Peritoneal dialysis is a procedure where a plastic catheter is inserted through surgery into the stomach and the blood is cleansed inside the body by injecting a sterile fluid in through the tubing. Hemodialysis is typically performed in an office setting, while peritoneal dialysis can be performed at the patient’s home or at a dialysis center. 

Where They Work

A dialysis nurse may practice either at a dialysis center or be routed out to the homes of the patients to assist patients in performing dialysis. 
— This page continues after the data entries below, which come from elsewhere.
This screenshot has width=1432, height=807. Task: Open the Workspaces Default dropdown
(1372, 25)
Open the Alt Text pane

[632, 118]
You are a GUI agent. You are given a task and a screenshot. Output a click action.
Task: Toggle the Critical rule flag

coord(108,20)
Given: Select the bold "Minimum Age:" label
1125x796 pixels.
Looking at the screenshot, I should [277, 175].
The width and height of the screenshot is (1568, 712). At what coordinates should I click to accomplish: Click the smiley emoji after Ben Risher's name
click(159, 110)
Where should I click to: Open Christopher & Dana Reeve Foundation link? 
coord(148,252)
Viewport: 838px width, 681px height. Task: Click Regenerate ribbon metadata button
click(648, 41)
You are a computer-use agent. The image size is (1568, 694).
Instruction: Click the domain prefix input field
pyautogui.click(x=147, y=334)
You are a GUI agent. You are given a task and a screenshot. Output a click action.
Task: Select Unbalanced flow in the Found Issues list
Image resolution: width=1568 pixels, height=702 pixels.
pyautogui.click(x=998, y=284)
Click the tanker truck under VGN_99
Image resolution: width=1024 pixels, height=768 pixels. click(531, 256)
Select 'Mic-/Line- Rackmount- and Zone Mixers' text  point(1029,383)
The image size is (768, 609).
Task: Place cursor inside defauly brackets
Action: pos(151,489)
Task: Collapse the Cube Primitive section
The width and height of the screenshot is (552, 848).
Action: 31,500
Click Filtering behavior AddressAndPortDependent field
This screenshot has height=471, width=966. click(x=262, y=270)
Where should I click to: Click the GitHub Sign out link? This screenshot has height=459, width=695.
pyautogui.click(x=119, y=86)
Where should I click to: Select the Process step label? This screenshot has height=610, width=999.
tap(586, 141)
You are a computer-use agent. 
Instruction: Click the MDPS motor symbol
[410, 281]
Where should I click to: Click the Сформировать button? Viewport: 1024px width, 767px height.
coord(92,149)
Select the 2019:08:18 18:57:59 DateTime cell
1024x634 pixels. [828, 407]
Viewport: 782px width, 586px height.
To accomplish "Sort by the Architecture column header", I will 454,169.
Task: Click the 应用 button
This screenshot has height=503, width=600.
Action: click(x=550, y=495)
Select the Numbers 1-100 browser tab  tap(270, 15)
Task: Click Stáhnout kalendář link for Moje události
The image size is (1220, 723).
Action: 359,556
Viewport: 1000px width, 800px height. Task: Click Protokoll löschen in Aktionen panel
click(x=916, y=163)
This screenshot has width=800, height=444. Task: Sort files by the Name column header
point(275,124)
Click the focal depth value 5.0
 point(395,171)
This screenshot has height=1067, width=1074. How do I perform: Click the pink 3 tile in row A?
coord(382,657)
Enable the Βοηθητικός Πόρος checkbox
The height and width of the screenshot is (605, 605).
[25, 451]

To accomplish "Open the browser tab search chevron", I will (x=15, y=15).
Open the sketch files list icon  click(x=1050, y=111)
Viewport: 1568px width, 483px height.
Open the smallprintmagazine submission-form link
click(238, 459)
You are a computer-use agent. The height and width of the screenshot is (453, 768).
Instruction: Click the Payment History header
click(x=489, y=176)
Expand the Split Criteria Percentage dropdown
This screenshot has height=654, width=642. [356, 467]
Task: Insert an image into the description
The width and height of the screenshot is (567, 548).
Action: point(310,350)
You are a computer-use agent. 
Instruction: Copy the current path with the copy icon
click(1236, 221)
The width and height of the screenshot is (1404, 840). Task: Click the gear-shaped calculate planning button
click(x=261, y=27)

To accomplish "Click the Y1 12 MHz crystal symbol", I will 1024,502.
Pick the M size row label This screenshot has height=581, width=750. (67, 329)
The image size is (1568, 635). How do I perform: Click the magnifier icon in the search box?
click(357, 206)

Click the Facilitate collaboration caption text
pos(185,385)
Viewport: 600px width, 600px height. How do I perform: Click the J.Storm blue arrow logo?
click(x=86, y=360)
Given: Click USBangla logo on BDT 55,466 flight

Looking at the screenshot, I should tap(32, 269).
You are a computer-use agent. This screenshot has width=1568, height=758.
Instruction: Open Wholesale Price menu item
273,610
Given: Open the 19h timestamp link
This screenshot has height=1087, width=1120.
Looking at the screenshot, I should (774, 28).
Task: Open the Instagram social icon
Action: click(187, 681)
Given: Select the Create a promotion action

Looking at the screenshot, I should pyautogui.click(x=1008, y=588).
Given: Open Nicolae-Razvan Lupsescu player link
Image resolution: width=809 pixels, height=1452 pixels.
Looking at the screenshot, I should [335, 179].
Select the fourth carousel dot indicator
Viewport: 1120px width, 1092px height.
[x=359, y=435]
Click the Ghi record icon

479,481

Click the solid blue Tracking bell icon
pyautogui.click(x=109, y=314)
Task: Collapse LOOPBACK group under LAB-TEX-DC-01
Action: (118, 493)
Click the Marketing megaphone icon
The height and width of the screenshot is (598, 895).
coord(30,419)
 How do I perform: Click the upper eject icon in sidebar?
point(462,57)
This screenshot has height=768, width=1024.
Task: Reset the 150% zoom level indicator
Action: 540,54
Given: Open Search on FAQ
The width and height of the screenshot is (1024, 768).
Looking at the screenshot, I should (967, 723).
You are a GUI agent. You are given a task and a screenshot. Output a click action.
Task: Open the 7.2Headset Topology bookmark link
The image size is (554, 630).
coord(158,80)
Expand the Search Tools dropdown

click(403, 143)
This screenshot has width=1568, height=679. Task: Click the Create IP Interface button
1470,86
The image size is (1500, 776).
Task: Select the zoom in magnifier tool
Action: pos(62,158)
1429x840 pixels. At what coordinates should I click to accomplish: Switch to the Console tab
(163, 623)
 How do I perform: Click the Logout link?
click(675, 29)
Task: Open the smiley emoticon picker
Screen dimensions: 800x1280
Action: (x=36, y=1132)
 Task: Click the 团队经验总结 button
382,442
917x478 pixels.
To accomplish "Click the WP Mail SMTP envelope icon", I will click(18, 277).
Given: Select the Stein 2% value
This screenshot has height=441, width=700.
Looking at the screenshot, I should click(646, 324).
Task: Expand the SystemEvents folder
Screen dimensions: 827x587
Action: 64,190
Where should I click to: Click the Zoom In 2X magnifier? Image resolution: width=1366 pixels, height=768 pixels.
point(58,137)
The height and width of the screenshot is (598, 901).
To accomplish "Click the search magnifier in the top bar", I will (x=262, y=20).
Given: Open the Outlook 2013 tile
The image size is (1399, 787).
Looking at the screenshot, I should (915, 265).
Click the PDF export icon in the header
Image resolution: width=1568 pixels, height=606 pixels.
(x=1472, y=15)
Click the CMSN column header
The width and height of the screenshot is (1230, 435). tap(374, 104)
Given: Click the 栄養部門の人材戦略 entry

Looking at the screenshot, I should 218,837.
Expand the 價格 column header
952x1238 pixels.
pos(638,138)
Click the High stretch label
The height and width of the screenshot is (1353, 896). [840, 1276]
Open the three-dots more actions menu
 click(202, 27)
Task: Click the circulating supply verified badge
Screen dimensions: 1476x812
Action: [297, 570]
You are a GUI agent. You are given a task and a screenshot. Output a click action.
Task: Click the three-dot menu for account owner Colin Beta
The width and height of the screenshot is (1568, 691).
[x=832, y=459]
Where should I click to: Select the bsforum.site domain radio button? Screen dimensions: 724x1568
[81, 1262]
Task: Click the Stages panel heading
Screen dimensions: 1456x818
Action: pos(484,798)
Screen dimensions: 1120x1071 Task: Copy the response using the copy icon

What They Do – Responsibilities

Their main task is to manage the patient’s care. Some of the ways this is possible is by:

  • Checking vitals every hour
  • Talking with the patients to keep them occupied and to assess their symptoms
  • Informing patients of what is happening during the procedure and overseeing the procedure to ensure it is done correctly
  • Teaching patients about their disease and answering questions they may have
  • Reviewing patients lab work and medications
  • Administering medications ordered by the patient’s doctor
  • Teach patients how to perform dialysis in the home setting
  • Evaluating patients reaction to dialysis and informing the doctor of any changes in behavior

Education Requirements

Renal dialysis nurses must obtain their Bachelor of Science in Nursing degree and hold a current Registered Nurse license to specialize in the treatment of patients with kidney failure who need dialysis treatment. After becoming an RN, it is recommended to work with your license for one-two years before beginning to train for any specialty. 

After the nurse is established in their career and has had hands-on experience, they can begin training for the certified dialysis nurse exam by getting more experience in the actual renal dialysis department or center.

Nurses are required to obtain 2,000 or more hours in nephrology nursing to qualify for the Nephrology Nursing Certification Commission’s certified dialysis nurse exam. Candidates are also required to complete 15 contact hours of continuing education in nephrology nursing after passing their exam, in order to keep it valid.

How Much a They Make

Salary reported for nurses holding Registered Nurse licenses and specializing in a specific field of nursing ranges between $65,000 and $70,000 annually, but nurses with Master’s degrees can make more.

Choosing This Career

Dialysis nursing is a very rewarding specialty and is one that is ever-changing. With advances in technology every day, along comes new dialysis procedures and higher demand for nurses with special skills in renal kidney failure. If you are looking for a career path that is gratifying and always contains the ability to continue learning, consider a career path in renal dialysis nursing.